Records locating words and elements
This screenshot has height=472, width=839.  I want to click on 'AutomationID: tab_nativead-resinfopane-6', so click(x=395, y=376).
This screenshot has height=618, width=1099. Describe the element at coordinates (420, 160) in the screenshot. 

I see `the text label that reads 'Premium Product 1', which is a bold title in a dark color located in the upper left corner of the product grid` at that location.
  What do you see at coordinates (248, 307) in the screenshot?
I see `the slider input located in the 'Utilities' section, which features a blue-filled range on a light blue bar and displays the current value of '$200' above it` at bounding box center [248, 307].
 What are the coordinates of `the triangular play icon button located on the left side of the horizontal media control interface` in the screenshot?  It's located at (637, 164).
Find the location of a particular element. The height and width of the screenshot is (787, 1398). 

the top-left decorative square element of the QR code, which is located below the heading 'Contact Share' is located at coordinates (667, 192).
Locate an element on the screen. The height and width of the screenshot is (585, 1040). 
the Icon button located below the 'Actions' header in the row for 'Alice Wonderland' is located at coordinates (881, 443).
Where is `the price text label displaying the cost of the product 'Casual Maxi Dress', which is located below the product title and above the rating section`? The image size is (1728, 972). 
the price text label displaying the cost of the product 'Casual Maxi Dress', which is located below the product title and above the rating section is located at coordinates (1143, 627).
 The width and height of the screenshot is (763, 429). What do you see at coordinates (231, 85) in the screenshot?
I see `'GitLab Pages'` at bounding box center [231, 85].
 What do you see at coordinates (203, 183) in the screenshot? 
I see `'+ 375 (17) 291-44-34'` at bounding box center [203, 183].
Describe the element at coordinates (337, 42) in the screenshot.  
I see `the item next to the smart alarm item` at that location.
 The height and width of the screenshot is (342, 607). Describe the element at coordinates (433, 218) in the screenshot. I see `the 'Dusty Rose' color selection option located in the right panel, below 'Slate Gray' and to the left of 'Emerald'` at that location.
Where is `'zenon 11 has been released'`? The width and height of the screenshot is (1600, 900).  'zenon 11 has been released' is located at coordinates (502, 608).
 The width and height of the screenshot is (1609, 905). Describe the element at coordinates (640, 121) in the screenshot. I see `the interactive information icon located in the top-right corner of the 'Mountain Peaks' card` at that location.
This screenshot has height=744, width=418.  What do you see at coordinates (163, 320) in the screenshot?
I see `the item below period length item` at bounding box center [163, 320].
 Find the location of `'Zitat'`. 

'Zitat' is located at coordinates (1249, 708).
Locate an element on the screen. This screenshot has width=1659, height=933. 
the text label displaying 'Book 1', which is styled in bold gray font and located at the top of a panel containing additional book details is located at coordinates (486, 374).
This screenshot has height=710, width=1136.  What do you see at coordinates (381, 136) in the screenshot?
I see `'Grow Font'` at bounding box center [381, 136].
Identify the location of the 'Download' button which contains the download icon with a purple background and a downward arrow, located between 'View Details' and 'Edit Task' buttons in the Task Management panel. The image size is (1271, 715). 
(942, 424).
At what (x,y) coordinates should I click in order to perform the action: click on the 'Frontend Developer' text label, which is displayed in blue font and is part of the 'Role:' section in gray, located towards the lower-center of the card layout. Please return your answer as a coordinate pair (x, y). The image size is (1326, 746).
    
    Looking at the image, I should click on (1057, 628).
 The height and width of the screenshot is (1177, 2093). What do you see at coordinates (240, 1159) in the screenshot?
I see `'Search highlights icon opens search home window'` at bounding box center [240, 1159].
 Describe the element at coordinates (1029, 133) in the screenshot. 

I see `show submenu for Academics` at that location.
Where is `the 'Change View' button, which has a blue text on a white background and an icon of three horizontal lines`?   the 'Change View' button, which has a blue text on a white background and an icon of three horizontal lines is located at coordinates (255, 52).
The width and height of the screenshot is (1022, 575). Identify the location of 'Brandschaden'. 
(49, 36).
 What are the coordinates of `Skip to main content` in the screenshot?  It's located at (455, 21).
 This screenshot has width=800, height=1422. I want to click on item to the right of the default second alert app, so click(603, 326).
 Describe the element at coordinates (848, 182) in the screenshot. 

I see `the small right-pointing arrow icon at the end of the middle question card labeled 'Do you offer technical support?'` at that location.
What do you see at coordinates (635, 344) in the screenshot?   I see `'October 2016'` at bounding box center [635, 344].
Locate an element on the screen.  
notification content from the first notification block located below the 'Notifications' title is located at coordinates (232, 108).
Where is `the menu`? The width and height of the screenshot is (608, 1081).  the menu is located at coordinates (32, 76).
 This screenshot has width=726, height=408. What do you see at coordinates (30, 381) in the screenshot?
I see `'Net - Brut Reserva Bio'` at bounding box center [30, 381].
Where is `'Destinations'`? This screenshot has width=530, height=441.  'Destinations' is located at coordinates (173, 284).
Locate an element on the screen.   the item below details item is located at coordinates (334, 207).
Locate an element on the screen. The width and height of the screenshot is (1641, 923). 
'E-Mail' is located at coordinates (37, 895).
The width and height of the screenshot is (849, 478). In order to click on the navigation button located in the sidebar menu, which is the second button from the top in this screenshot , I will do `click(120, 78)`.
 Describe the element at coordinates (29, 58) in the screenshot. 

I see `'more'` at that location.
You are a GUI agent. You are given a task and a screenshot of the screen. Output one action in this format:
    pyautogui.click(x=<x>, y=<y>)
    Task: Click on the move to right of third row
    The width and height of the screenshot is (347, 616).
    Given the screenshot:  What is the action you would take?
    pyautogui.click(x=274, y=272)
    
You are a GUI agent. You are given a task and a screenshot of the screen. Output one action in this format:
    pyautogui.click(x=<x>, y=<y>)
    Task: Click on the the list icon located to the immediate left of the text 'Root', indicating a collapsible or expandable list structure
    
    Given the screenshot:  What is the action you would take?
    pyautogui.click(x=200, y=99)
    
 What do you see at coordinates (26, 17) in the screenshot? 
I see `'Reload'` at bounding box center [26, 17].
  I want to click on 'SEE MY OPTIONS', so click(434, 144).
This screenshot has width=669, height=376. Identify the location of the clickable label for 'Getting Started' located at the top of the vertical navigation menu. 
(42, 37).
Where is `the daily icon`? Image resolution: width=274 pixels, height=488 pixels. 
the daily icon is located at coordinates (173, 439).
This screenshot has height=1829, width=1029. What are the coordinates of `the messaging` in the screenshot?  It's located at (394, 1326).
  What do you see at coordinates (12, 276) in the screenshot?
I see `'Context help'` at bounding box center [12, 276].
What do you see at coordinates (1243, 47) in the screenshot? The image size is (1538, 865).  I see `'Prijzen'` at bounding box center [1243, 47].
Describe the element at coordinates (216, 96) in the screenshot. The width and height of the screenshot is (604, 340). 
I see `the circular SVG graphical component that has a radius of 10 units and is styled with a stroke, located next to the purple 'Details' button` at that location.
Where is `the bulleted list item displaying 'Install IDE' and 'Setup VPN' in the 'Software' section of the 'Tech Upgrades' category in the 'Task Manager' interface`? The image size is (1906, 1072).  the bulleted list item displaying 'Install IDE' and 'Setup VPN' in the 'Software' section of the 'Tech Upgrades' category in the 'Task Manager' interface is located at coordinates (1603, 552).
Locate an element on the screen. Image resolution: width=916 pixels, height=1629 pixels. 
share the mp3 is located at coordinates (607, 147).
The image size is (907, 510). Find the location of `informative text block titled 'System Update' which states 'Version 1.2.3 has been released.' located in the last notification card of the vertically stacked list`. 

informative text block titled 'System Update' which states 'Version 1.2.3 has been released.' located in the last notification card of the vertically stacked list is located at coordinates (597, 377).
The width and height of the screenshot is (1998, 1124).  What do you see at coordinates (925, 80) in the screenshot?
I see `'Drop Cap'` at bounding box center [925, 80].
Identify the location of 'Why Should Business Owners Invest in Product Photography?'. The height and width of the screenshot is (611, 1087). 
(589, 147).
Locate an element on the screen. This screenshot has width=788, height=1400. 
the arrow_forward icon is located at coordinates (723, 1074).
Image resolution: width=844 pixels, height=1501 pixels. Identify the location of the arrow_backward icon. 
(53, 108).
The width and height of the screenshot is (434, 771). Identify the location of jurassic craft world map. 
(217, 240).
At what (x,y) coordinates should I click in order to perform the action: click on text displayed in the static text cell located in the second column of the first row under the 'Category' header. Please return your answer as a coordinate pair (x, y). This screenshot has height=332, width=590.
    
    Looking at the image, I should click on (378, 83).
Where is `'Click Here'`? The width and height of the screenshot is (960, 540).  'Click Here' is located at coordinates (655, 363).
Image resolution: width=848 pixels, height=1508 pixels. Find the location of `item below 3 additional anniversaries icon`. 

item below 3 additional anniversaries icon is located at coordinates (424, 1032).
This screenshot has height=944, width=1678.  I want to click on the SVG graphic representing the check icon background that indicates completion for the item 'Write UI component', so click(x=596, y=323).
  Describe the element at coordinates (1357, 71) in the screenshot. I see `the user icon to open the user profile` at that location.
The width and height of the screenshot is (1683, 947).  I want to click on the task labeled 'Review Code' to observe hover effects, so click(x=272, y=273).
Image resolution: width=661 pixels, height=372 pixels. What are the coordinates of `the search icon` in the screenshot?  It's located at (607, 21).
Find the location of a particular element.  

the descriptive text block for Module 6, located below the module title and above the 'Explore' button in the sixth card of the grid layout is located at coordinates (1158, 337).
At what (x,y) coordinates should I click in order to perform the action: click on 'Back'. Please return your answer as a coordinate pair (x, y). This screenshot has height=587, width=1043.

Required task> Reproduce the material word for word, starting at its first line and ending at the line that contains "the Icon button", with that line included.

Written response>
This screenshot has height=472, width=839.  I want to click on 'AutomationID: tab_nativead-resinfopane-6', so click(x=395, y=376).
This screenshot has height=618, width=1099. Describe the element at coordinates (420, 160) in the screenshot. 

I see `the text label that reads 'Premium Product 1', which is a bold title in a dark color located in the upper left corner of the product grid` at that location.
  What do you see at coordinates (248, 307) in the screenshot?
I see `the slider input located in the 'Utilities' section, which features a blue-filled range on a light blue bar and displays the current value of '$200' above it` at bounding box center [248, 307].
 What are the coordinates of `the triangular play icon button located on the left side of the horizontal media control interface` in the screenshot?  It's located at (637, 164).
Find the location of a particular element. The height and width of the screenshot is (787, 1398). 

the top-left decorative square element of the QR code, which is located below the heading 'Contact Share' is located at coordinates (667, 192).
Locate an element on the screen. The height and width of the screenshot is (585, 1040). 
the Icon button located below the 'Actions' header in the row for 'Alice Wonderland' is located at coordinates (881, 443).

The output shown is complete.